Margrethe Parm (1882–1966) was a Norwegian Christian leader, teacher, scout leader and prison director. She founded Norway's YWCA Scouts in 1920.

==Early life and education==
Juline Margrethe Parm was born on 18 October 1882 in Kristiania, the former name of the Norwegian capital, Oslo. She was the daughter of Carl Olaf Parm and Helga Margrethe Johannesen. She had two sisters, one dying in childhood. She attended several schools in Oslo and then studied for a year at the University of Oslo before going to Denmark in 1903 to work as a governess for a Danish family, staying there until 1905. In 1907, after recovering from an accident, she continued at the university, where she studied science until 1909. During her studies, she was active in the Norwegian Students' Christian Association, and was a board member and chairman of the Female Students' Club. She graduated as a teacher from the Hartvig Nissen School in 1910.

==YWCA career==
After receiving her teaching qualification, Parm worked as a teacher at Nordstrand Middle School until 1915. She then went to the US on a scholarship from the YWCA's World Federation, studying for a year at the YWCA America's secretarial school in New York City, graduating in 1916. When she returned to Norway, Parm was employed as national secretary of the Norwegian Christian Youth Association, with the YWCA as her special area of responsibility. In 1919, together with Anne Katrine Bredvei, she drafted the first Norwegian scout law for women. She represented the YWCA on the Norwegian Women's National Council from 1919 to 1924.
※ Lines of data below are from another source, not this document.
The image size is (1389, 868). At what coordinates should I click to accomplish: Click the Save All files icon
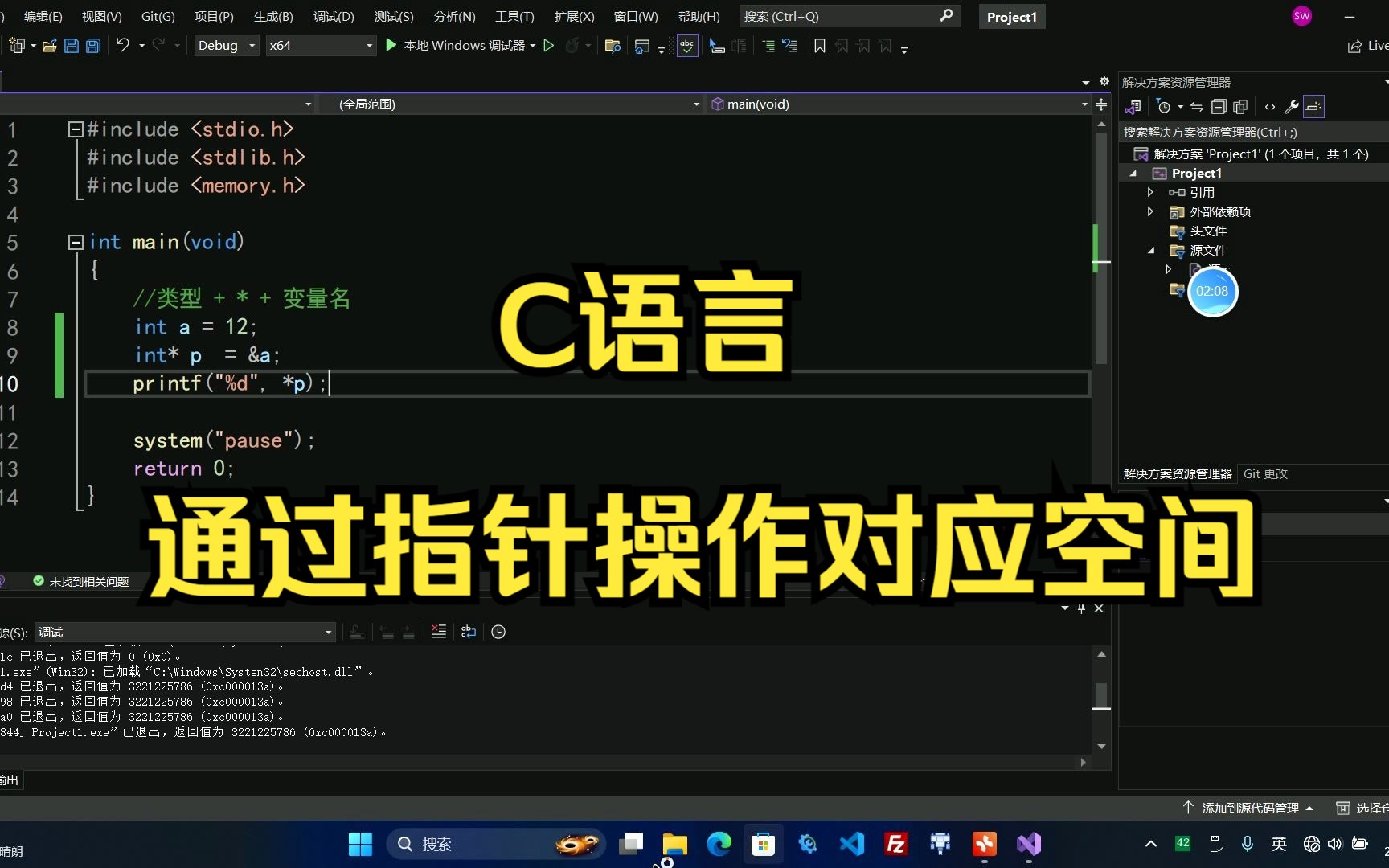pos(92,46)
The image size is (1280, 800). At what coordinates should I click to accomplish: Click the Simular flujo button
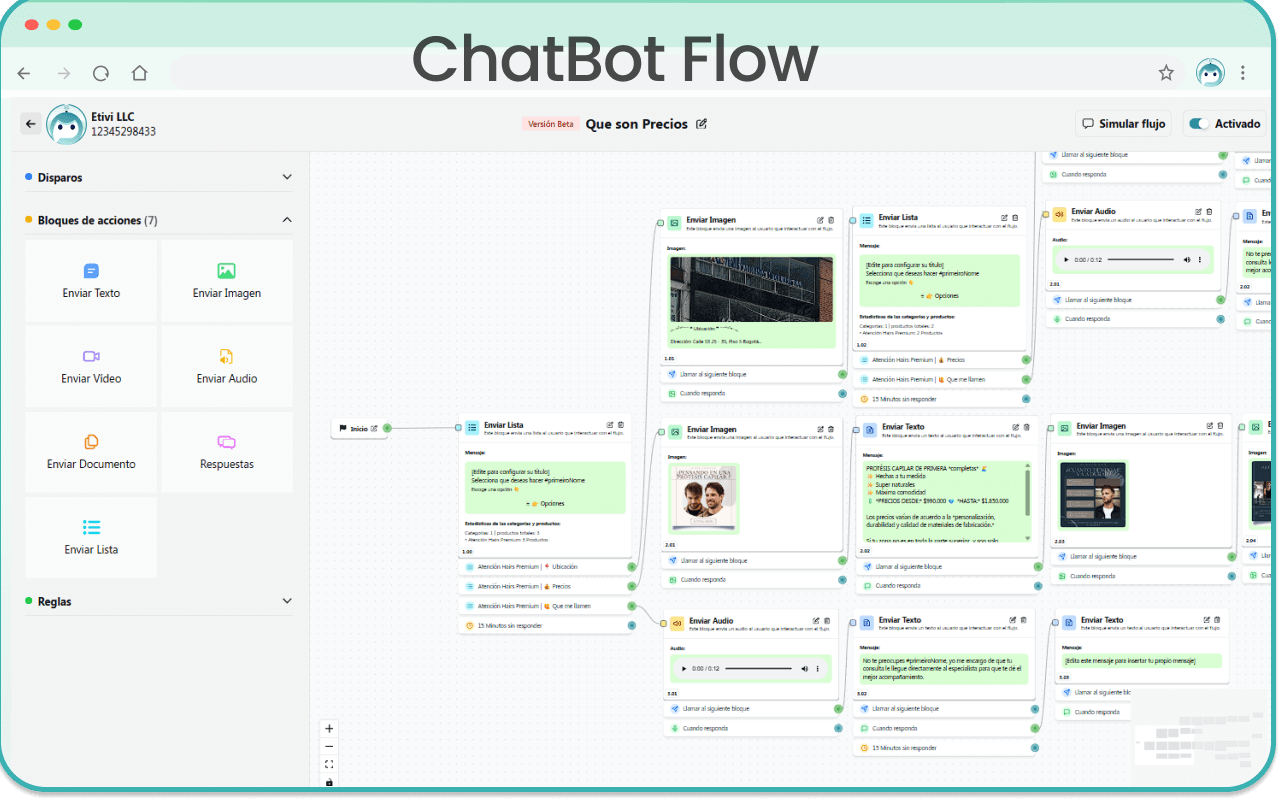[x=1123, y=123]
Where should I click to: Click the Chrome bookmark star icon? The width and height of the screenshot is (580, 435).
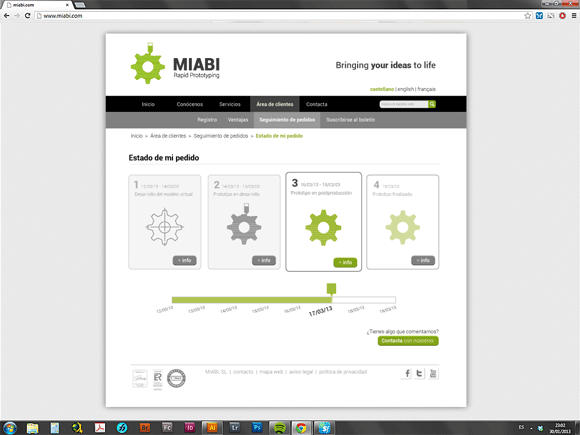(527, 16)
In 1920, Parm believed that the time had come for a girl scout movement. In the summer of 1920, she arranged a scout camp for girls in Røldal Municipality and, on 3 November 1920, Norway's YWCA scouts were founded. She herself became the "scout leader", although the job title was later changed to "country manager". Parm served in this role until 1927. From 1922 to 1923 she was also the editor of the YWCA Scouts magazine. From 1920–26 she was a member of the committee of the World Association of Girl Guides and Girl Scouts and in 1927 she became general secretary of the world association, which took her out of Norway for five years, residing in London and Geneva. She was again on the committee from 1936 to 1940. She remained involved with the scout movement for the rest of her life, although scout work was banned during German occupation of Norway in World War II.

==Other activities==
In 1946, Parm was appointed director of Bredtveit Prison, a women's prison that had been used as a political prison by the Nasjonal Samling during German occupation. She remained in the post until 1949. In parallel, she was a member of the Oslo Diocesan Council, and also chaired the Diocesan Council for a period. From 1949 to 1957 she was a member of the Voluntary Church Council. In 1948 she became a member of the Oslo Diocesan Council's committee for women's work in the church. She was also involved in local government politics as a member of the Oslo City Council, representing the Christian People's Party.

==Writing==
Parm published a number of writings and books, among them a biography of Louise Isachsen, who was Norway's first female surgeon, who died in 1932. Her writings include:
- "K.F.U.K.s historie" (1926)
- "Louise Isachsen: Mennesket og lægen" (1933)
- "Vår i sol og regn" (1950)
- "Veien går videre" (1952)
- "Målet i sikte" (1954)
- "Liv og lek: små fortellinger" (1955)
- "Jesus i Markus-evangeliet" (1956)
- "Smått som blir stort: speiderminner" (1957)
- "Under evige armer" (1958)
- "Riket er ditt" (1962)

Parm also issued an EP record called Elsker du Jesus? (Do You Love Jesus?).

==Awards and honours==
Parm received the King's Medal of Merit in gold in 1945.

==Death==
Parm died on 29 October 1966. She was buried at the Cemetery of Our Saviour in Oslo. Margrethe Parms vei, a road in the northeast of Oslo, was named after her.